Now that I have my own little family (and even before we had Jimmy), we have gone to the pumpkin patch every year and gotten a pumpkin or two (or 15 like this year). We carve a few and I get the seeds out and puree the rest :)
So today, Pumpkins 101. How to roast seeds, how to roast the pumpkin and prepare the flesh for pureeing and freezing. And of course, some fun recipes links. Have a pumpkin you're ready to fix? If not, many grocery stores and farmer's market stands have pumpkins for sale for reduced prices now that Halloween is over (I was just at the grocery today and they had nice large carving pumpkins for $.99 - last week they were $5.99).
Roasted Pumpkin Seeds
Pumpkin seeds from one medium-large carving pumpkin
1 Tbsp. butter
2 tsp. salt (or more if you like super salty)

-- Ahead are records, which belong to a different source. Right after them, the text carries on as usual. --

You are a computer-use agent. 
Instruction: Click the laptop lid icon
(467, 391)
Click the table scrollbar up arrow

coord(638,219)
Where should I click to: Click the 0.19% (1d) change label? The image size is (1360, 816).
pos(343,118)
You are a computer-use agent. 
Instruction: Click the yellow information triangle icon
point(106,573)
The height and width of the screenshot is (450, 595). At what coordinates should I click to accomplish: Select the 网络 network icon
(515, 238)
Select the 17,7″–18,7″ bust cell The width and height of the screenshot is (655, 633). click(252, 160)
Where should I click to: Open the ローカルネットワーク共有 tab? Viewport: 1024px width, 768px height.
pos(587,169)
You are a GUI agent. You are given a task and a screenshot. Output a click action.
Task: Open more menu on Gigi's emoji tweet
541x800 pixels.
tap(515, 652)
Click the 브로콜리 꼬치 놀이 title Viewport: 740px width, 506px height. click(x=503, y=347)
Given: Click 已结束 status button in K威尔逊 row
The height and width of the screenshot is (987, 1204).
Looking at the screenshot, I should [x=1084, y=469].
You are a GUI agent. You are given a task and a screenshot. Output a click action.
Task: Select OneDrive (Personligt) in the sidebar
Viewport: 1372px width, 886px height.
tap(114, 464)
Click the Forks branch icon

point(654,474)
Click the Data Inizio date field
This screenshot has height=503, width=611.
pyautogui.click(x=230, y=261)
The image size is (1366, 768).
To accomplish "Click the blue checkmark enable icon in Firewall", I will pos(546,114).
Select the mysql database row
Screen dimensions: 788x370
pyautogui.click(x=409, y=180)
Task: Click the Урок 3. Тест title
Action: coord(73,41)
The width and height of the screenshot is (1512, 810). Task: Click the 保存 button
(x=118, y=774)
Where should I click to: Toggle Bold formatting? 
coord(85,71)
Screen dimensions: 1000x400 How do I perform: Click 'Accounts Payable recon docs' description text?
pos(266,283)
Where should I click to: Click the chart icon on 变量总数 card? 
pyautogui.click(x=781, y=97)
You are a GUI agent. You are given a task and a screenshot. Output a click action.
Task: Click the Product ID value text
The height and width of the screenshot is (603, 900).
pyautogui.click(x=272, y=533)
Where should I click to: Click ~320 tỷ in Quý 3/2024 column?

1/2 tsp. Worcestershire sauce
Dash chili powder (I use about 1/4 tsp.)
Preheat oven to 225 degrees F. Begin by cutting the top off of the pumpkin (or cutting the entire pumpkin in half) and scooping out all of the seeds and placing them in a strainer. Run the seeds (in the strainer :)) under warm water and wash them off, pulling out any pieces of stringy or goopy stuff. Set aside.
In a medium sized saucepan, melt the butter and add the salt, chili powder and Worcestershire sauce. Add the seeds and stir to coat.
Pour seed mixture onto a large baking sheet (that has a rim), and spread evenly. Bake in preheated oven for 2 hours, or until seeds have dried out and are somewhat crunchy. Every 1/2 hour or so while baking, mix seeds around using a spatula. Store in an airtight container or zip-loc bag. Enjoy! :)
*Note: I got about 6 cups of pumpkin puree from one medium sized carving pumpkin.
Preheat your oven to 375 degrees F. Cut the pumpkin in half. Pull all of the seeds out, and then use a spoon and scrape out the rest of the stringy goopy stuff. Place the two halves open side down on a large roasting pan and fill with 1½ cups water. Cover each half with foil and bake for 1 hour or until the pumpkin meat is easily pierced with a fork.
Once the pumpkin is done baking, turn the halves over and scoop out the meat with a spoon and place in a large bowl. Be careful! The pumpkin is super hot. Be careful not to tip the water out of the roasting pan as you are taking it out of the oven.
You can now either use a hand mixer or place the meat in a food processor. Mix (or pulse on the food processor) the meat (pulp? pumpkin pulp? :)) well until it looks pretty much like baby food (I put mine in the food processor and left it on for about 1-2 minutes).
Divide into 1 cup (8 oz.) portions and pour into a freezer-ready zip-loc sandwich baggie. I put a little bit of the pumpkin chunks in the processor at a time and would measure out a cup and then pour into a baggie as I went. After all the pumpkin was pureed and packaged, I put the baggies in the refrigerator to cool the pumpkin down before putting it in the freezer.
Now you have fresh pumpkin puree to use throughout the winter! :) See some yummy recipe links below.
Recipes Using Pumpkin Puree
+ Pumpkin Bars with Icing
+ Pumpkin Cookies with Cream Cheese Icing
+ Pumpkin Butter
+ Harvest Pumpkin Brownies
+ Pumpkin Cinnamon Rolls
+ Pumpkin Spice Scones
+ Cindy's Pumpkin Pie
+ Brown Family's Favorite Pumpkin Pie
+ Pumpkin Cheesecake
+ Downeast Maine Pumpkin Bread
+ Pumpkin Cranberry Bread
And another recipe a friend gave me that I will be trying soon. Like, maybe today- yummy! :)
1 (15oz) can pumpkin (or 2 cups pumpkin puree)
1 cup evaporated milk
1 cup sugar
1 tsp. Vanilla
1/2 tsp. ground cinnamon
1 (18.25 oz.) package butter flavored cake mix
1 cup chopped pecans
1 cup butter, melted
Stir together first five ingredients. Pour into lightly greased 13x9 dish. Sprinkle cake mix evenly over pumpkin mixture. Sprinkle evenly with pecans and drizzle butter over the pecans. Bake at 350 degrees for about 1 hour, until golden brown. Serve warm or at room temp. with whipped cream and nutmeg.